Australian fruit store employee demonstrates how to cut open a durian with ease – and durian lovers are loving it

Facebook / Fruit Fruits 88

Despite having grown up eating durians, many Southeast Asians are still utterly clueless about battling its mercilessly spiky husk with thorns sharp enough to pierce even the most calloused hands.

But to this Australian man, cutting open the “king of fruits” is no biggie.

On Nov 21, Fruity Fruits 88 – a fruit store in Woodville, South Australia – posted a video on its Facebook page featuring salesman Simon.

In the video, Simon effortlessly cut open a durian, which – according to him – was a Malaysian variety grown in Darwin.

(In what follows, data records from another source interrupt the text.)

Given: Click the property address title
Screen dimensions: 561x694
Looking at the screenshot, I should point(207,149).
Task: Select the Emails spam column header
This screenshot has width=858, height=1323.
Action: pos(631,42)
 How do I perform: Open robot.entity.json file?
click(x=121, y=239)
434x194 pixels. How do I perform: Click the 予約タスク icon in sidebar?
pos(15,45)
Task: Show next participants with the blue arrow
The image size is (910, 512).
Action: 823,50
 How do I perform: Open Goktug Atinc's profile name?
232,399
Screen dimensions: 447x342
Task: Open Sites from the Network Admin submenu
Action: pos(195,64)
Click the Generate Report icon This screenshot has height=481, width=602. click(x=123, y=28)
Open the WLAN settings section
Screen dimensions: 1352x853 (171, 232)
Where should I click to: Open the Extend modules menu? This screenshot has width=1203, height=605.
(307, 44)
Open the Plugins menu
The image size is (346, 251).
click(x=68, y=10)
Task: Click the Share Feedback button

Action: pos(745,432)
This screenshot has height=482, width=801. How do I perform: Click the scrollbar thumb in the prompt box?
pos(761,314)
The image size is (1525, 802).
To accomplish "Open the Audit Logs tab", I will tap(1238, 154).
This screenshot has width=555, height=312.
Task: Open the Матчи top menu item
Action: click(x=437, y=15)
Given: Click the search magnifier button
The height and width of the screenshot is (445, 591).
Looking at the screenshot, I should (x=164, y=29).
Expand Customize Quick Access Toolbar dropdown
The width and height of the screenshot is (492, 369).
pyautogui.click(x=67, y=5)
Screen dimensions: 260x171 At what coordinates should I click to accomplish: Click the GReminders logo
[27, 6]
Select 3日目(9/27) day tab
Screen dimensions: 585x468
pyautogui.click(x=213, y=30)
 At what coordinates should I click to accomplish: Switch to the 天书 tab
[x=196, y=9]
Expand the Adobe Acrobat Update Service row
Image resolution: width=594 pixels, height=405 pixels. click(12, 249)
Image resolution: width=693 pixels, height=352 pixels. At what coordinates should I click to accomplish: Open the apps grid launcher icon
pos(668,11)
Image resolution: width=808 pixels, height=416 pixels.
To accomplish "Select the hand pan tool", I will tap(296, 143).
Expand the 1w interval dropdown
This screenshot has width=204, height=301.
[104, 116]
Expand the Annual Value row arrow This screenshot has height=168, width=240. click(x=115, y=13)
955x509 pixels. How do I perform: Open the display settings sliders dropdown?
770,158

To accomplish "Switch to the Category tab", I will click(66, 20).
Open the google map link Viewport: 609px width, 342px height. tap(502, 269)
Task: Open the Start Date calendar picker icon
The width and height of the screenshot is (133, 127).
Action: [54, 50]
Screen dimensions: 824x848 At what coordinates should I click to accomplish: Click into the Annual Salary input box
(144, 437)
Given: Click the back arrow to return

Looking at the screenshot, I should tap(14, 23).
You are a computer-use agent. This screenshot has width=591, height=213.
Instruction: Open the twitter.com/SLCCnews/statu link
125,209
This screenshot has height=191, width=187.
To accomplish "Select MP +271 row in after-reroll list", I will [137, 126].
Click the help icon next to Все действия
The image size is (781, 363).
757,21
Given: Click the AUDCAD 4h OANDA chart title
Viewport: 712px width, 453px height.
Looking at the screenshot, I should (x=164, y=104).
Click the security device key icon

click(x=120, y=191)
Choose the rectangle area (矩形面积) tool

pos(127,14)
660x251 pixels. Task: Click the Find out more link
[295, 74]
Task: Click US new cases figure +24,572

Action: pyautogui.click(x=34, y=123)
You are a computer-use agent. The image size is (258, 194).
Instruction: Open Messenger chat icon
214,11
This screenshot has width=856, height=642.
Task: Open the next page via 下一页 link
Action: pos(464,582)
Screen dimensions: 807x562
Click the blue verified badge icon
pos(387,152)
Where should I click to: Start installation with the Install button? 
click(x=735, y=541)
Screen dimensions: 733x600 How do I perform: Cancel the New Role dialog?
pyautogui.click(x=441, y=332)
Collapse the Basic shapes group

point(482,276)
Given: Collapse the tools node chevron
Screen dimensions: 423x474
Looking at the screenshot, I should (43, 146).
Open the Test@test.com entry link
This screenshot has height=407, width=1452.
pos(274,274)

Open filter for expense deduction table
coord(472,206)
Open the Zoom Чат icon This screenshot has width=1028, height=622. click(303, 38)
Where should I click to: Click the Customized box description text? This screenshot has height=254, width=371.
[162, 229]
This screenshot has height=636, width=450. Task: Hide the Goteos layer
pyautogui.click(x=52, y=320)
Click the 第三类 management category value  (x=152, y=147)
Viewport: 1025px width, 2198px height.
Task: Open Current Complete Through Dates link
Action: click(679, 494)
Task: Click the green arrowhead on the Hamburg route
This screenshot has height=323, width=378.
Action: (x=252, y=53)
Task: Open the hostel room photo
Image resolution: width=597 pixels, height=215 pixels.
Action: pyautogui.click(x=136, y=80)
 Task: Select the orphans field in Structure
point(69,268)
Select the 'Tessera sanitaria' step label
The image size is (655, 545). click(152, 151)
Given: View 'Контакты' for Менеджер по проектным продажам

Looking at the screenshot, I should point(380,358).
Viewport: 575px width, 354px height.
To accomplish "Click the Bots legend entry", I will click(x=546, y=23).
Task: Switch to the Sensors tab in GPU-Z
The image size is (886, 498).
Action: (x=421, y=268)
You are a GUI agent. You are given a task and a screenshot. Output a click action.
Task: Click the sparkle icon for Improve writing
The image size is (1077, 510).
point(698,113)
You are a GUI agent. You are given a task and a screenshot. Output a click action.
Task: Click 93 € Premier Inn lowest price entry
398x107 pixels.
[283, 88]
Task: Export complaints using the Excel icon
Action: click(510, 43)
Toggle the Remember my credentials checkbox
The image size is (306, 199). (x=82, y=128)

“Just find the end here…” he said as he inserted a knife into the bottom of the durian, right in the middle.

Facebook / Fruit Fruits 88

“…and then you can just pry it open like so,” he continued as he twisted the knife with minimal strength.

In less than 10 seconds, Simon had already sliced the husk almost halfway through.

Facebook / Fruit Fruits 88

He then pried it open with his bare hands, and the moment he saw its creamy yellow flesh, he said: “Oh my god, this is gorgeous. Look at this… that is beautiful.”

Facebook / Fruit Fruits 88

The video has since garnered more than 300,000 views, enthralling netizens who praised him for his knowledge of the “proper way” of cutting open the fruit.

Southeast Asian netizens didn’t just love his durian-opening technique, many were absolutely charmed upon finding out that the Caucasian was a fellow durian lover, unlike many foreigners who give the stinky “king of fruits” a wide berth.

After skillfully ripping the durian husk open, Simon popped a piece of its flesh into his mouth, flashed the ‘OK’ sign, and said: “The best you’ll ever get… That is absolutely delicious; so sweet and tasty.”

 

But not everyone agreed with him.

Some comments pointed out that the more bitter a durian tastes, the better it is.

Others have expressed concerns on other features of the durian.